Your assignment ▸ Every record must be repeated exactly, with no omission.

Material for this task ▸
_____

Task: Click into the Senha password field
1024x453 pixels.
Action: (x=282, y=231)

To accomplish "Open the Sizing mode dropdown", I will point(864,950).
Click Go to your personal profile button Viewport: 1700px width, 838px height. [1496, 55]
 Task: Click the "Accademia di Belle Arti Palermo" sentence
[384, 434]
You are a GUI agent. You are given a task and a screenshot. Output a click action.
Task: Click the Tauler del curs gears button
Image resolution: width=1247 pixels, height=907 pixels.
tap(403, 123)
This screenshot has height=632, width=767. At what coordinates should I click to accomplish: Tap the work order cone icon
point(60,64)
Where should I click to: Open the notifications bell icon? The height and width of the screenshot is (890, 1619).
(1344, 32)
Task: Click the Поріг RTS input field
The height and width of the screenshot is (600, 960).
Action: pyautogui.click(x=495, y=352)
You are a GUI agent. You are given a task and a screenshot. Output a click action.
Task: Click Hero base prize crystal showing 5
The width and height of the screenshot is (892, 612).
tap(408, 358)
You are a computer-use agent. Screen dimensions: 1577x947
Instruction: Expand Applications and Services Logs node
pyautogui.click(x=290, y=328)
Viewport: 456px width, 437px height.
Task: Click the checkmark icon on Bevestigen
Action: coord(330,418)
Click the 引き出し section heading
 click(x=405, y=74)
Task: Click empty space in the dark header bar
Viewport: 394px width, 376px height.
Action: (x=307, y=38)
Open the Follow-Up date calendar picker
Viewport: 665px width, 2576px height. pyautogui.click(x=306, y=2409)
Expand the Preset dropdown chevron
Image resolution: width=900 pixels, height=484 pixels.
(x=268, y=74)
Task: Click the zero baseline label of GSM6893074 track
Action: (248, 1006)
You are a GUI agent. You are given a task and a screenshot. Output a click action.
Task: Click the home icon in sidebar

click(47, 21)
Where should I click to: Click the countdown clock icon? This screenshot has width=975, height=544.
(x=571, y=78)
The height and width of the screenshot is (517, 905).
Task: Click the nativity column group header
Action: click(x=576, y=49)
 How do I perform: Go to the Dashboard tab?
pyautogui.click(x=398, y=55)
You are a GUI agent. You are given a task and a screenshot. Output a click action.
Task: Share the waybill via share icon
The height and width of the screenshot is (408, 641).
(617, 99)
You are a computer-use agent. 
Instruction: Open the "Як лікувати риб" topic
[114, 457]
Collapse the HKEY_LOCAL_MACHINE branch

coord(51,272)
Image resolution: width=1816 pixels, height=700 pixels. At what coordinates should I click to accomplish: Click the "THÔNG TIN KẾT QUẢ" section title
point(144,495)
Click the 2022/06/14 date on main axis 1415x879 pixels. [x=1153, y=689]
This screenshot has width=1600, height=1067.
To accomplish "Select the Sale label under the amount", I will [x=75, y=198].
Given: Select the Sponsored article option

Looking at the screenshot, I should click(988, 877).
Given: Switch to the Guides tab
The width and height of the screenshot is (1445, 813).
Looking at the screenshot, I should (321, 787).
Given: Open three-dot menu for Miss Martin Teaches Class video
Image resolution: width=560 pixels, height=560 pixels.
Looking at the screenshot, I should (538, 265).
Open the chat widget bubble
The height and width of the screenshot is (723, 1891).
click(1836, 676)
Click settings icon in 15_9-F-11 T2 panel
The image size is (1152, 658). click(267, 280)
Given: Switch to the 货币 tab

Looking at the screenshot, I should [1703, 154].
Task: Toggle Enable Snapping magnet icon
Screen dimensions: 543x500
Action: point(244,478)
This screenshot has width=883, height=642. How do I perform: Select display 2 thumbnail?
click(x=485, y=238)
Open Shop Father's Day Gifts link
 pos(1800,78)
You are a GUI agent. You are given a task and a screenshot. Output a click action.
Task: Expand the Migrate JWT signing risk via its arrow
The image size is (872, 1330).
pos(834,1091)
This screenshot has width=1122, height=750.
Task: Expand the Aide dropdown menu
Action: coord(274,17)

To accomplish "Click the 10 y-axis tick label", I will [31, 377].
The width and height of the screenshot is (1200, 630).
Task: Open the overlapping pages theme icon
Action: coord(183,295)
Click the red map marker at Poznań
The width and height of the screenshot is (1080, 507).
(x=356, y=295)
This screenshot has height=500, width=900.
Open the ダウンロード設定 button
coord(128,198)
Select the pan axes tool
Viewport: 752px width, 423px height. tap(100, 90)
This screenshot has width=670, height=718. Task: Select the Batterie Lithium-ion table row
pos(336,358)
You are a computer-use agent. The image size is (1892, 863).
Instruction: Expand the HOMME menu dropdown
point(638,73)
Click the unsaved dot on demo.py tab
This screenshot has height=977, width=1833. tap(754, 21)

_____

Solution for this task ▸
Task: Click into the Senha password field
1024x453 pixels.
Action: (x=282, y=231)

To accomplish "Open the Sizing mode dropdown", I will point(864,950).
Click Go to your personal profile button Viewport: 1700px width, 838px height. [1496, 55]
 Task: Click the "Accademia di Belle Arti Palermo" sentence
[384, 434]
You are a GUI agent. You are given a task and a screenshot. Output a click action.
Task: Click the Tauler del curs gears button
Image resolution: width=1247 pixels, height=907 pixels.
tap(403, 123)
This screenshot has height=632, width=767. At what coordinates should I click to accomplish: Tap the work order cone icon
point(60,64)
Where should I click to: Open the notifications bell icon? The height and width of the screenshot is (890, 1619).
(1344, 32)
Task: Click the Поріг RTS input field
The height and width of the screenshot is (600, 960).
Action: pyautogui.click(x=495, y=352)
You are a GUI agent. You are given a task and a screenshot. Output a click action.
Task: Click Hero base prize crystal showing 5
The width and height of the screenshot is (892, 612).
tap(408, 358)
You are a computer-use agent. Screen dimensions: 1577x947
Instruction: Expand Applications and Services Logs node
pyautogui.click(x=290, y=328)
Viewport: 456px width, 437px height.
Task: Click the checkmark icon on Bevestigen
Action: coord(330,418)
Click the 引き出し section heading
 click(x=405, y=74)
Task: Click empty space in the dark header bar
Viewport: 394px width, 376px height.
Action: (x=307, y=38)
Open the Follow-Up date calendar picker
Viewport: 665px width, 2576px height. pyautogui.click(x=306, y=2409)
Expand the Preset dropdown chevron
Image resolution: width=900 pixels, height=484 pixels.
(x=268, y=74)
Task: Click the zero baseline label of GSM6893074 track
Action: (248, 1006)
You are a GUI agent. You are given a task and a screenshot. Output a click action.
Task: Click the home icon in sidebar

click(47, 21)
Where should I click to: Click the countdown clock icon? This screenshot has width=975, height=544.
(x=571, y=78)
The height and width of the screenshot is (517, 905).
Task: Click the nativity column group header
Action: click(x=576, y=49)
 How do I perform: Go to the Dashboard tab?
pyautogui.click(x=398, y=55)
You are a GUI agent. You are given a task and a screenshot. Output a click action.
Task: Share the waybill via share icon
The height and width of the screenshot is (408, 641).
(617, 99)
You are a computer-use agent. 
Instruction: Open the "Як лікувати риб" topic
[114, 457]
Collapse the HKEY_LOCAL_MACHINE branch

coord(51,272)
Image resolution: width=1816 pixels, height=700 pixels. At what coordinates should I click to accomplish: Click the "THÔNG TIN KẾT QUẢ" section title
point(144,495)
Click the 2022/06/14 date on main axis 1415x879 pixels. [x=1153, y=689]
This screenshot has width=1600, height=1067.
To accomplish "Select the Sale label under the amount", I will [x=75, y=198].
Given: Select the Sponsored article option

Looking at the screenshot, I should click(988, 877).
Given: Switch to the Guides tab
The width and height of the screenshot is (1445, 813).
Looking at the screenshot, I should (321, 787).
Given: Open three-dot menu for Miss Martin Teaches Class video
Image resolution: width=560 pixels, height=560 pixels.
Looking at the screenshot, I should (538, 265).
Open the chat widget bubble
The height and width of the screenshot is (723, 1891).
click(1836, 676)
Click settings icon in 15_9-F-11 T2 panel
The image size is (1152, 658). click(267, 280)
Given: Switch to the 货币 tab

Looking at the screenshot, I should [1703, 154].
Task: Toggle Enable Snapping magnet icon
Screen dimensions: 543x500
Action: point(244,478)
This screenshot has width=883, height=642. How do I perform: Select display 2 thumbnail?
click(x=485, y=238)
Open Shop Father's Day Gifts link
 pos(1800,78)
You are a GUI agent. You are given a task and a screenshot. Output a click action.
Task: Expand the Migrate JWT signing risk via its arrow
The image size is (872, 1330).
pos(834,1091)
This screenshot has width=1122, height=750.
Task: Expand the Aide dropdown menu
Action: coord(274,17)

To accomplish "Click the 10 y-axis tick label", I will [31, 377].
The width and height of the screenshot is (1200, 630).
Task: Open the overlapping pages theme icon
Action: coord(183,295)
Click the red map marker at Poznań
The width and height of the screenshot is (1080, 507).
(x=356, y=295)
This screenshot has height=500, width=900.
Open the ダウンロード設定 button
coord(128,198)
Select the pan axes tool
Viewport: 752px width, 423px height. tap(100, 90)
This screenshot has width=670, height=718. Task: Select the Batterie Lithium-ion table row
pos(336,358)
You are a computer-use agent. The image size is (1892, 863).
Instruction: Expand the HOMME menu dropdown
point(638,73)
Click the unsaved dot on demo.py tab
This screenshot has height=977, width=1833. tap(754, 21)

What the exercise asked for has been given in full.